**REQUIRED WORK**
Scan the material below for every line with the string "table", and copy those lines.

**DATASET ENTRIES**
Content starts

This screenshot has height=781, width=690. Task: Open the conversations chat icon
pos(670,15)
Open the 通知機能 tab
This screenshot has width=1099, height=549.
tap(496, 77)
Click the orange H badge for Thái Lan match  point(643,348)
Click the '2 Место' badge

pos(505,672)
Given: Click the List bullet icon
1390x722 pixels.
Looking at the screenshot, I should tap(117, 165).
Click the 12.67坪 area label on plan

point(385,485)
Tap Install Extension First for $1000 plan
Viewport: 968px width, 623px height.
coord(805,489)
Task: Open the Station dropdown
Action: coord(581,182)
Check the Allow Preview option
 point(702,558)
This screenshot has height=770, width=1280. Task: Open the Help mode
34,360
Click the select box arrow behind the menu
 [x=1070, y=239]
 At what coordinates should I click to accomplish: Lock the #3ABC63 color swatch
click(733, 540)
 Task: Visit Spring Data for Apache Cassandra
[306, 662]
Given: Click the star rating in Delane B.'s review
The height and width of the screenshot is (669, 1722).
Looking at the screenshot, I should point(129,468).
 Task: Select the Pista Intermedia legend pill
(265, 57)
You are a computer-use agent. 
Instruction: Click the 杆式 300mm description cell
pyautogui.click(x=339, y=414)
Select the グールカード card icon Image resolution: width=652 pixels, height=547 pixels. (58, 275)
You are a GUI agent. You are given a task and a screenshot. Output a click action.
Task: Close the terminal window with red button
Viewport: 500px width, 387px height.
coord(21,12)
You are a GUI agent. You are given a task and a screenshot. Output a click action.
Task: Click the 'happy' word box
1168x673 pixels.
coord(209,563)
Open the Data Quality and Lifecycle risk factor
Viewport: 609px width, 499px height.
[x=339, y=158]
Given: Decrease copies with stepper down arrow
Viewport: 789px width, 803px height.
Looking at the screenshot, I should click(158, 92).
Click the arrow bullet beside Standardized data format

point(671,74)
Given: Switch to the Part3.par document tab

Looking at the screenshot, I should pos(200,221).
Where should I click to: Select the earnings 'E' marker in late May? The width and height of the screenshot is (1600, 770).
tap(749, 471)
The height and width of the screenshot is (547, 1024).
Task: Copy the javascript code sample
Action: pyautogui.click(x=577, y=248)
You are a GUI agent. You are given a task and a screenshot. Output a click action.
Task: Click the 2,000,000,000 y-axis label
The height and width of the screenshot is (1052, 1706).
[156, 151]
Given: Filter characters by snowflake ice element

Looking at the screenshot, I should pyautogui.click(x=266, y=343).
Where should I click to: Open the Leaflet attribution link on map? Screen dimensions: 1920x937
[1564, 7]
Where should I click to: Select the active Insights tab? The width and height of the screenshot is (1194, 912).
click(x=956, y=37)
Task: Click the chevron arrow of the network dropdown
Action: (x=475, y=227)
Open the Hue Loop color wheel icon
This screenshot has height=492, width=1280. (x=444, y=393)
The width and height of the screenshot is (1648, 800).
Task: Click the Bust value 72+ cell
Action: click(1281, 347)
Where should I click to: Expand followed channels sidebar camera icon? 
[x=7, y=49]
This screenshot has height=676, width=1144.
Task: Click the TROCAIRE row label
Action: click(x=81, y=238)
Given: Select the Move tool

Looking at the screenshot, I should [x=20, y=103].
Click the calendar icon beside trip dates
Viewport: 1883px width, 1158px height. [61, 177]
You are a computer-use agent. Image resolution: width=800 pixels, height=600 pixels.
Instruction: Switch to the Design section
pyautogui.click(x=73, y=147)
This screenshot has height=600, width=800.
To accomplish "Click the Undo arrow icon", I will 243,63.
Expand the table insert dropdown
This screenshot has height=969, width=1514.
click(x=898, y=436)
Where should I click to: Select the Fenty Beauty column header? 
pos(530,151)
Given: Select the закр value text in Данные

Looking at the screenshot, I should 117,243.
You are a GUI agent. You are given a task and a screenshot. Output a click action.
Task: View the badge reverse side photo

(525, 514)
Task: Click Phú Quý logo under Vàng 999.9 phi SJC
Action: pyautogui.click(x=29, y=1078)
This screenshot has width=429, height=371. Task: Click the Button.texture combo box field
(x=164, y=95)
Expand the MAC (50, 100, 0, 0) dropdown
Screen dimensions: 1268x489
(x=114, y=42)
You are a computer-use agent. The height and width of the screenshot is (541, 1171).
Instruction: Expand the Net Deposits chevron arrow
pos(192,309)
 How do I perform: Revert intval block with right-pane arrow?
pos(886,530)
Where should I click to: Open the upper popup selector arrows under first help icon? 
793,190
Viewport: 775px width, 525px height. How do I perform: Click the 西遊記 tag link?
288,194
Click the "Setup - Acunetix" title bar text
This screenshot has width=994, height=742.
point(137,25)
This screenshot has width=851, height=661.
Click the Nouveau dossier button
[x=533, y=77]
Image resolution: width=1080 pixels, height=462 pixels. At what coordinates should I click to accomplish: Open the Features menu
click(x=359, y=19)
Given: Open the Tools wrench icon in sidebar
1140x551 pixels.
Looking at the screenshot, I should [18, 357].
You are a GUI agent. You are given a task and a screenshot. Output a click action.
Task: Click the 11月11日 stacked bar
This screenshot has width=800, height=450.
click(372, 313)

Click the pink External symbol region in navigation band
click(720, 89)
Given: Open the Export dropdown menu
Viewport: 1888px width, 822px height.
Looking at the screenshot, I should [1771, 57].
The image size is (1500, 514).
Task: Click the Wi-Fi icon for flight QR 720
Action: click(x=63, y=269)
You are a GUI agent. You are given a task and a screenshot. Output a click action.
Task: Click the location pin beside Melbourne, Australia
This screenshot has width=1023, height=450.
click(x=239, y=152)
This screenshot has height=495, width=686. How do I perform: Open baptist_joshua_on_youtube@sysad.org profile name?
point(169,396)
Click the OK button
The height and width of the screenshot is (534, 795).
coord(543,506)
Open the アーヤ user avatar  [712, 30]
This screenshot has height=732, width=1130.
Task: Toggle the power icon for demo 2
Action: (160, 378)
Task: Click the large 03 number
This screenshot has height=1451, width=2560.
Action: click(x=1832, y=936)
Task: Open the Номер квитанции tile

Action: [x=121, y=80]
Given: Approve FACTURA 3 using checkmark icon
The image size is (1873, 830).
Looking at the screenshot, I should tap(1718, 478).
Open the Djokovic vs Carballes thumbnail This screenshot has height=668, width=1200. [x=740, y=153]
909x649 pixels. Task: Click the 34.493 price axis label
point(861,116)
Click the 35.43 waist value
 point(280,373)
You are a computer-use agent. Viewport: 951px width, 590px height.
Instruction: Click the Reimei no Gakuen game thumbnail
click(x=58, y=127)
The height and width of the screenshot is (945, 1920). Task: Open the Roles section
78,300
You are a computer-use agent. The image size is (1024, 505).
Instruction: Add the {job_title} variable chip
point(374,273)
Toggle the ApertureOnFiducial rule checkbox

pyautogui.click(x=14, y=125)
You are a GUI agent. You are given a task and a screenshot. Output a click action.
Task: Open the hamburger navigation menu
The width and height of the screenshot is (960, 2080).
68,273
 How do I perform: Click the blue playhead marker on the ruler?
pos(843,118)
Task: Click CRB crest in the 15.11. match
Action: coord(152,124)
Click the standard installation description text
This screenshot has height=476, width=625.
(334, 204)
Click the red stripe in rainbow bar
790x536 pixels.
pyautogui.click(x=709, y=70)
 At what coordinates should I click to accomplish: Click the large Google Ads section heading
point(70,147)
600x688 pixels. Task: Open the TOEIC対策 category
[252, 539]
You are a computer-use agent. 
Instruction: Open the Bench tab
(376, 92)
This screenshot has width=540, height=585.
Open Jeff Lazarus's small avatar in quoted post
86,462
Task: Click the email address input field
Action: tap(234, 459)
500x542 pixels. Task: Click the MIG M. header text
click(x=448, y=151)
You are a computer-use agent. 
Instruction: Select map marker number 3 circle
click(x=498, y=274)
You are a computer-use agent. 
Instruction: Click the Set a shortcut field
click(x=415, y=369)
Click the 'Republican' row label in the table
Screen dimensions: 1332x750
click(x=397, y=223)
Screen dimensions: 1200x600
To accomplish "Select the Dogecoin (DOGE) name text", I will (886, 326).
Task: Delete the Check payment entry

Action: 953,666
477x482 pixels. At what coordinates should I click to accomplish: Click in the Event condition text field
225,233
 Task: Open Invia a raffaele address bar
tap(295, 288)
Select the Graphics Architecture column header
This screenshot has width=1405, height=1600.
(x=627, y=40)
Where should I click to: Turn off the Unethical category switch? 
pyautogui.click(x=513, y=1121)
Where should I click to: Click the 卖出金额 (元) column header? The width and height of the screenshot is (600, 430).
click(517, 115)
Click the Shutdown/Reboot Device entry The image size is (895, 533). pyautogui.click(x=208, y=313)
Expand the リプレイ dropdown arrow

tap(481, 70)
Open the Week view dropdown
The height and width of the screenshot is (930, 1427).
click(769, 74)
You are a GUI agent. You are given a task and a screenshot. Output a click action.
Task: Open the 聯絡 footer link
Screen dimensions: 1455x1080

Content ends

**SOLUTION TO THE EXERCISE**
Expand the table insert dropdown
Click the 'Republican' row label in the table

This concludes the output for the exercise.